======== Input data

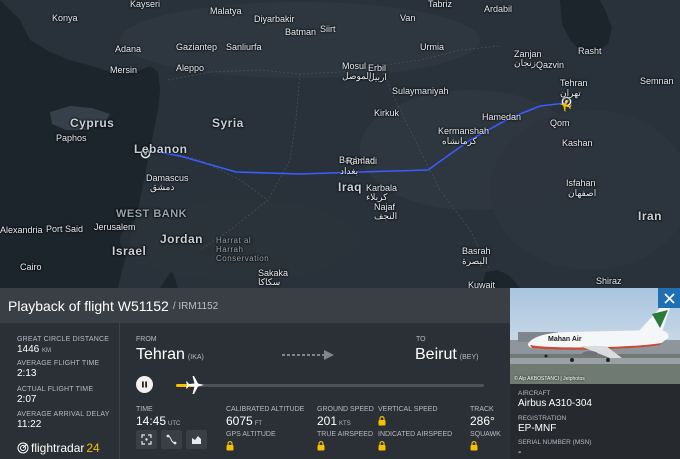  Describe the element at coordinates (440, 4) in the screenshot. I see `map-label: Tabriz` at that location.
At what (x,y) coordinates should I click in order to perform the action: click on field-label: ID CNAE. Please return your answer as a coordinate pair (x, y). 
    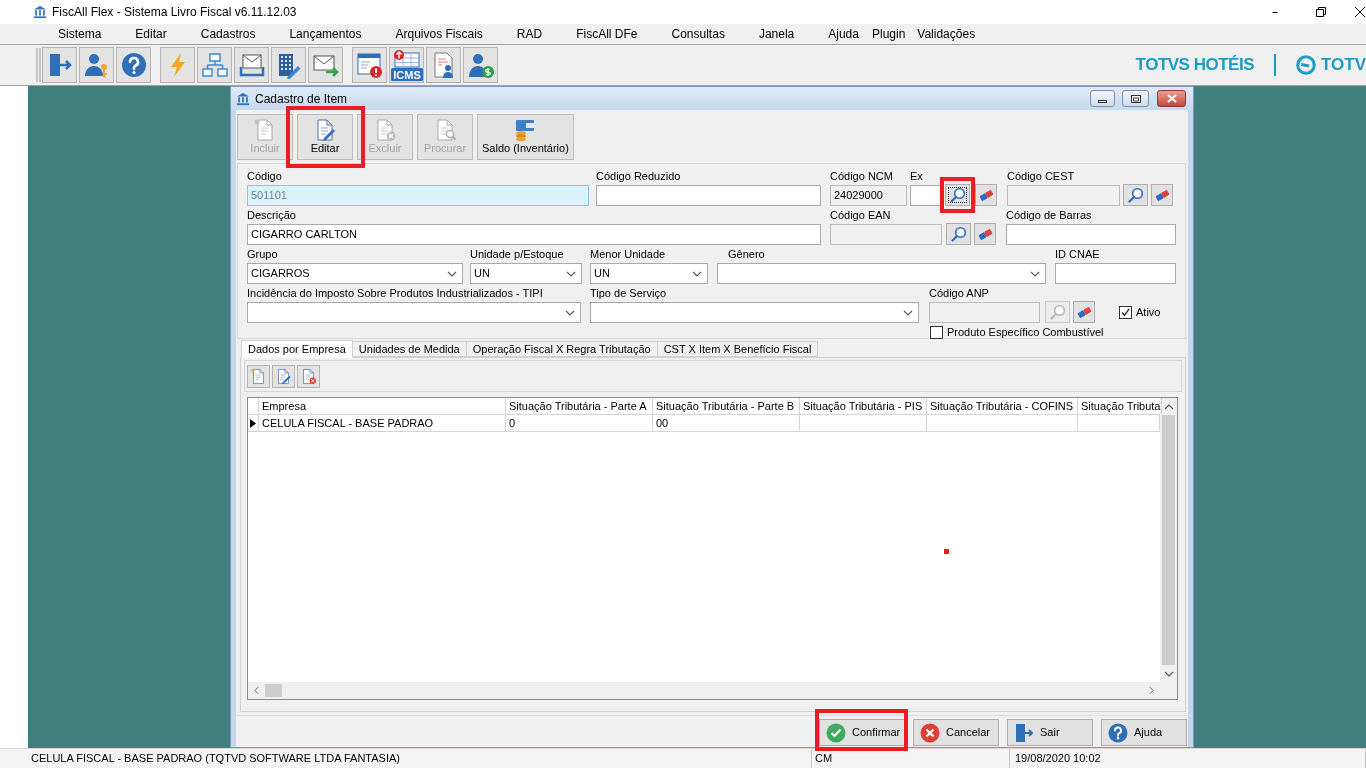
    Looking at the image, I should click on (1078, 254).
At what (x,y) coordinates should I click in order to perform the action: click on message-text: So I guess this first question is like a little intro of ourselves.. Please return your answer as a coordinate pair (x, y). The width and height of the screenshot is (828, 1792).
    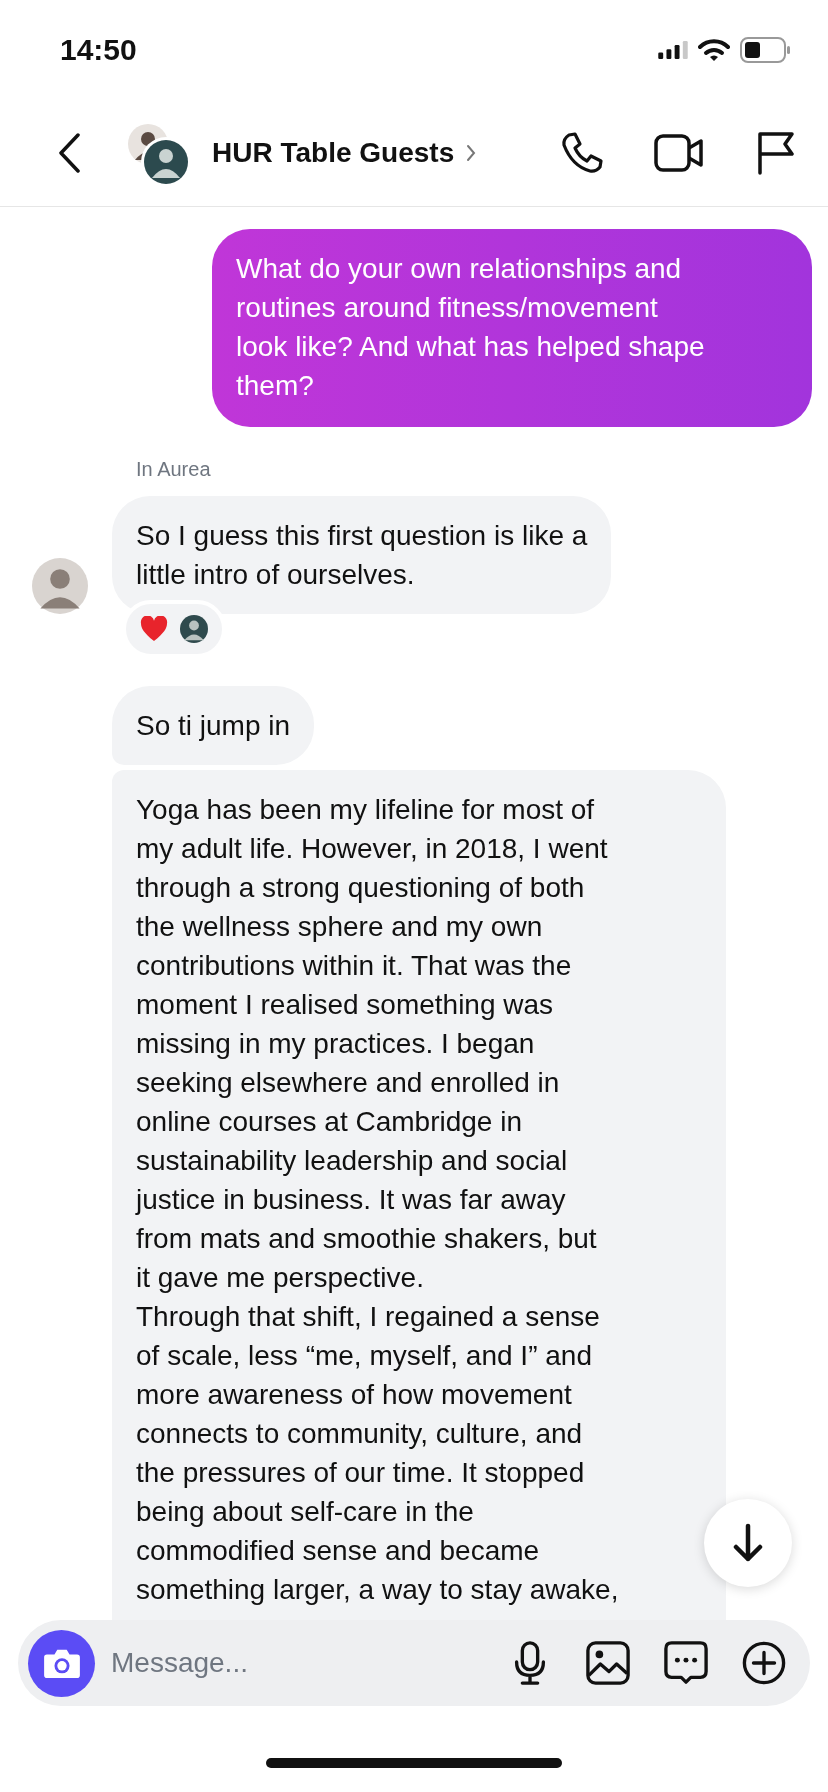
    Looking at the image, I should click on (362, 556).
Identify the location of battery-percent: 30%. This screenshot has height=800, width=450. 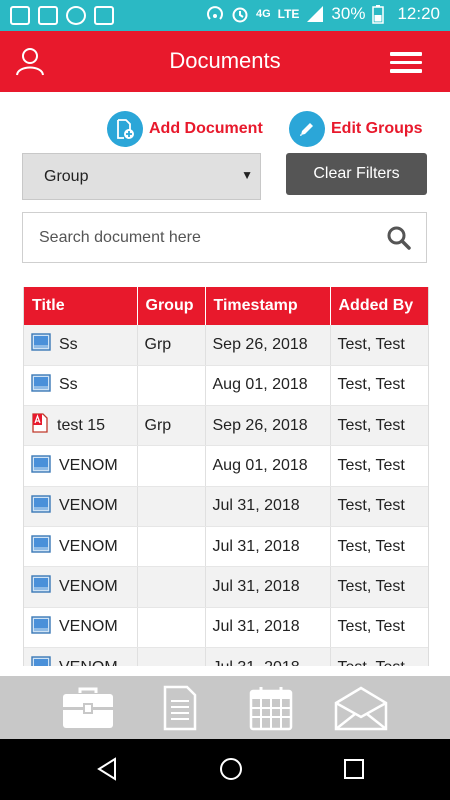
(348, 14).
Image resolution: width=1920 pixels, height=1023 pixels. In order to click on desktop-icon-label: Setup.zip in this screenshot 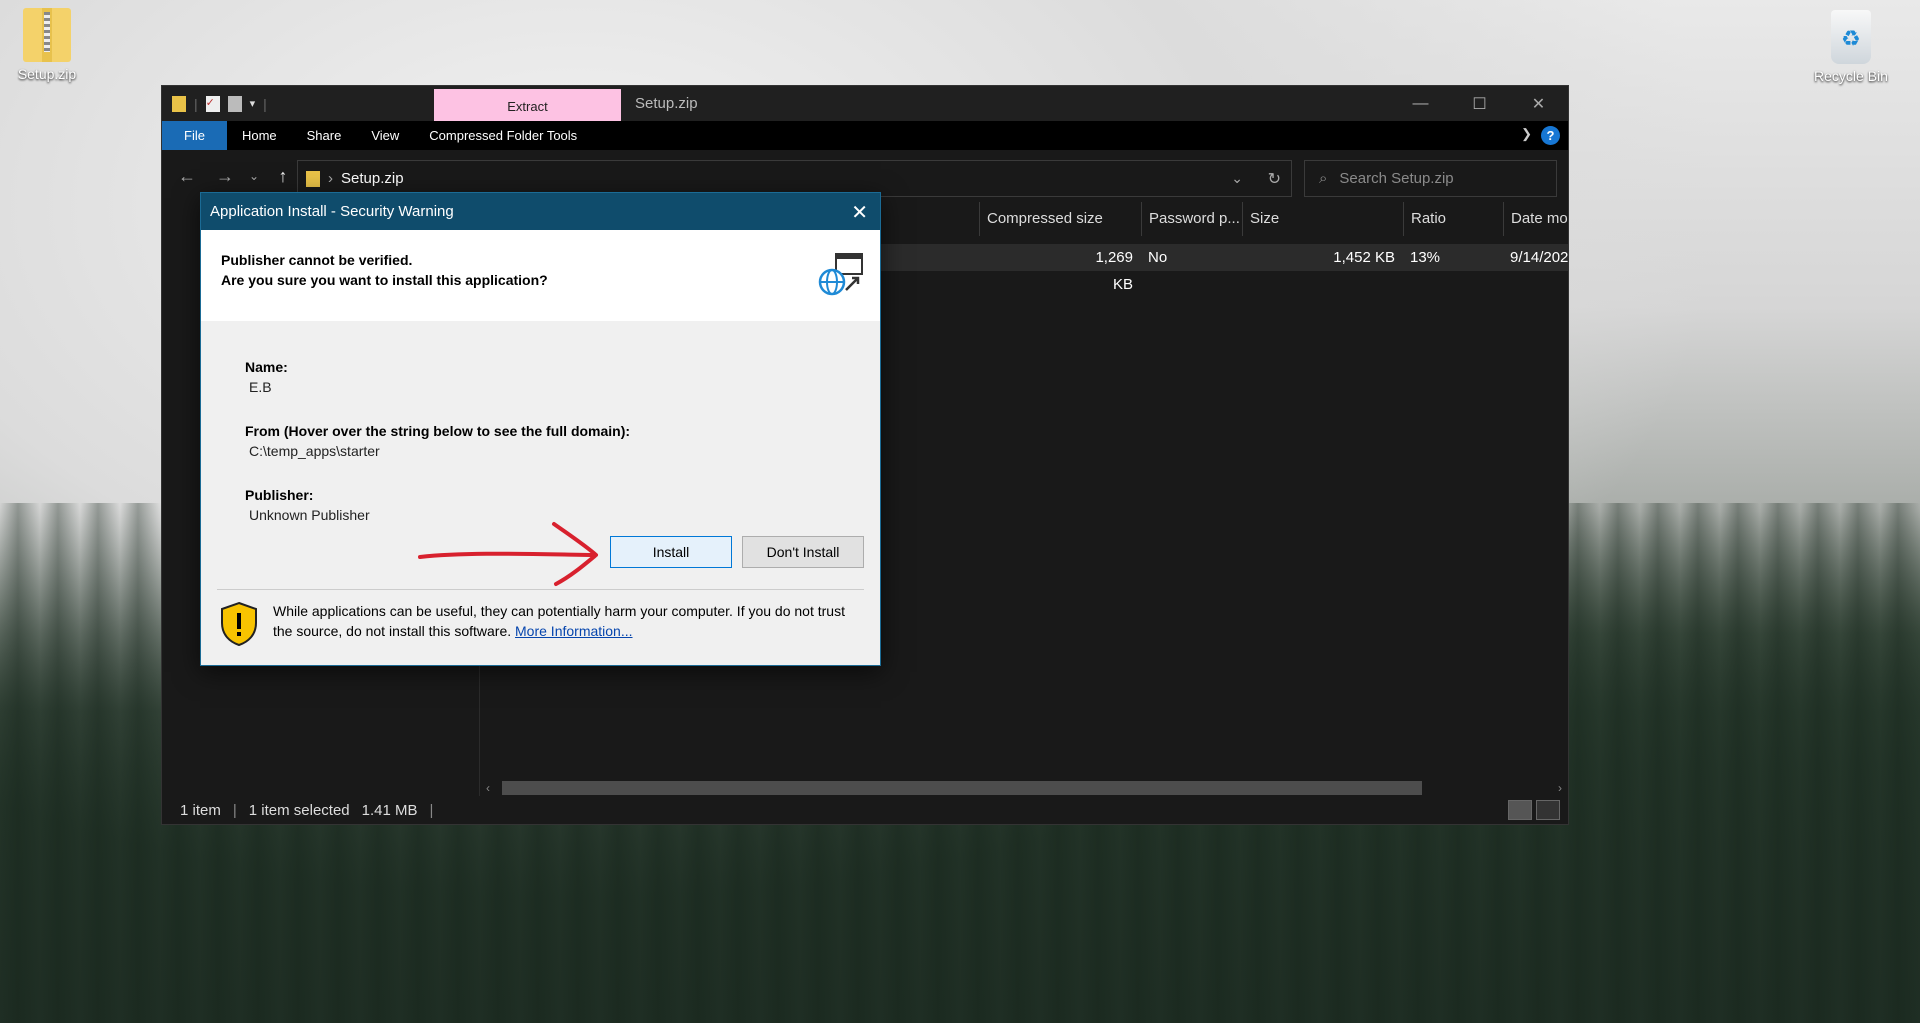, I will do `click(47, 74)`.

================

### Activity
Copy out the records from their beginning through the line containing "Looking at the image, I should click on (1078, 254).", with both ends included, and leave out the pictures.

### Finished exercise
  Describe the element at coordinates (440, 4) in the screenshot. I see `map-label: Tabriz` at that location.
At what (x,y) coordinates should I click in order to perform the action: click on field-label: ID CNAE. Please return your answer as a coordinate pair (x, y). 
    Looking at the image, I should click on (1078, 254).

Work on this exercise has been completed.